Breasts play a role in our sexual response, as I’ve described before. Our nipples are bundles of nerve endings that respond to touch. Some women (though not most) can reach orgasm through nipple stimulation alone. Others of us rely on breast and nipple fondling to put them “over the top” in experiencing orgasm during oral sex or vaginal intercourse. \
So while breast cancer isn’t central to my focus on women’s sexuality, it’s obviously connected—as the heel bone is to the ankle bone, the ankle bone to the shin bone. And because in my practice, I advise women on many aspects of their health, I pay attention to the discussion about mammograms and breast cancer diagnosis.

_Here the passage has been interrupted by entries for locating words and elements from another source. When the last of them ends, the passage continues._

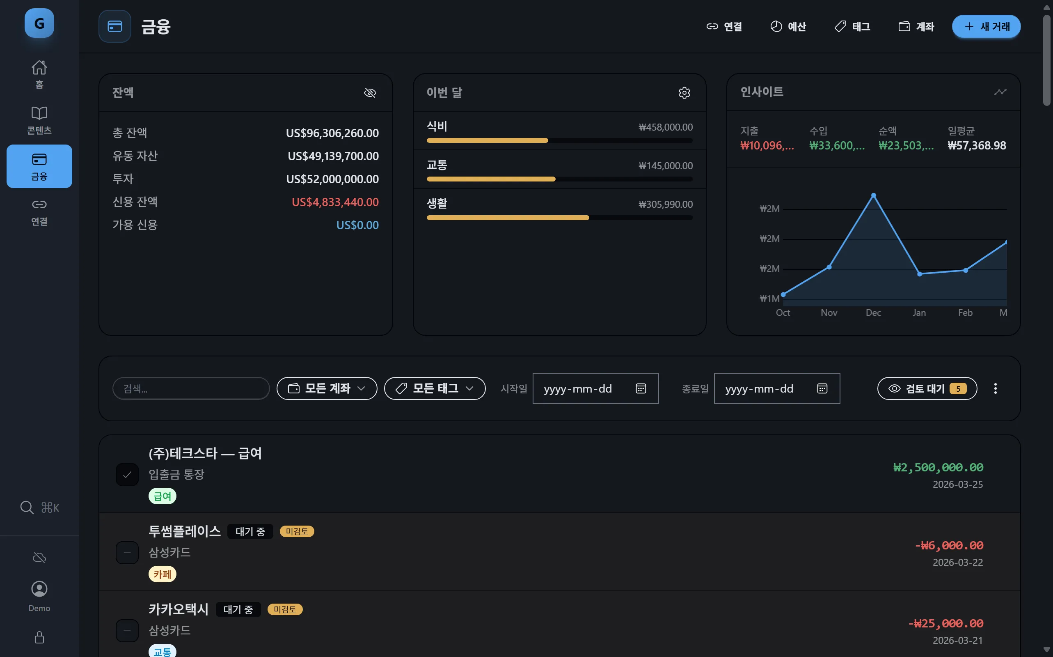The height and width of the screenshot is (657, 1053).
Task: Uncheck the (주)테크스타 급여 transaction
Action: pos(127,474)
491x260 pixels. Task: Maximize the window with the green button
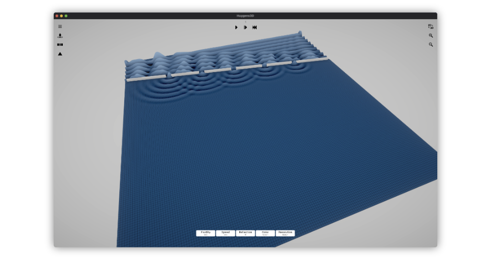click(x=66, y=16)
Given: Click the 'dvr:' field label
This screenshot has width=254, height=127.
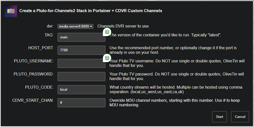Looking at the screenshot, I should pos(50,26).
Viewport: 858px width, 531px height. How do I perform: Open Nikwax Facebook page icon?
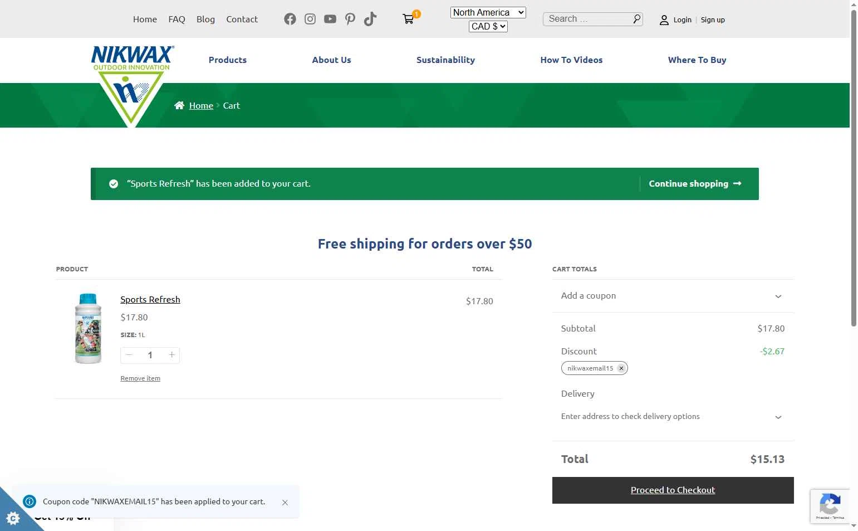click(290, 19)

It’s complicated, and it’s controversial right now. An article in the New York Times last month previewed a study published in JAA Internal Medicine. Dr. H. Gilbert Welch, of the Dartmouth Institute, concludes that three to fourteen 50-year-old women in 1,000 (that range tells you something of the current controversy about data) will be overdiagnosed and overtreated as a result of mammograms. Zero to three women in that same 1,000 will avoid a breast-cancer death. Dr. Welch encourages more study, but also concludes that mammograms are over-used and ineffective.
That article prompted an almost immediate response from Dr. Elaine Schattner. Dr. Schattner takes issue with the notion that women are overly harmed by false positives. Mammogram technology is “more accurate and involves less radiation than ever before,” she says. Instead of doing more study, she suggests we focus on making high-quality screening facilities available to all women, get really good at accurately reading the images, and let women themselves decide how to manage the balance between risk and reward.
In my own practice, I use the guidance from the American Congress of Obstetricians and Gynecologists, which calls for annual mammograms for best early detection. I balance that with my own knowledge of each woman’s history and risk factors, but it’s still complicated. I might have a patient whose mammogram comes back entirely negative—which is positive!—but still receive a recommendation for further imaging because of family history. The family history might be for cancer detected in a woman in her 80s or 90s.
Cost factors in, too, both individually and collectively. As more of my patients have high-deductible health insurance, the decision about whether to have an MRI is more consequential. And, of course, tests that aren’t necessary or productive are part of what’s driving the cost of health care up for all of us.
And yet! Given where we are with treatment, early detection remains one of our best assets in combating breast cancer. I’m reminded of an earlier paper that concluded that of the study subjects—women from 40 to 49 with stage I, II, or III invasive breast cancer—77 percent who died hadn’t had regular screenings.
As a physician, I’m frustrated by the difficulty we have in sending consistent messages to women. I don’t want women to be afraid of breast cancer, but neither do I want them to be casual or skeptical about screening methods—like mammograms—that are relatively low risk and low cost.
What about you? Are you confused by what you read about mammograms? Do you know what’s recommended for you? Do you follow those recommendations? Are you confident your health care provider is taking you—individually—into account? Have you had to navigate insurance guidance as well as medical guidance?
The worst thing we can do is to throw up our hands and give in to the ambiguity. The best thing we can do is to encourage each other, speak up, demand common sense paths to follow, and work to make screening readily available.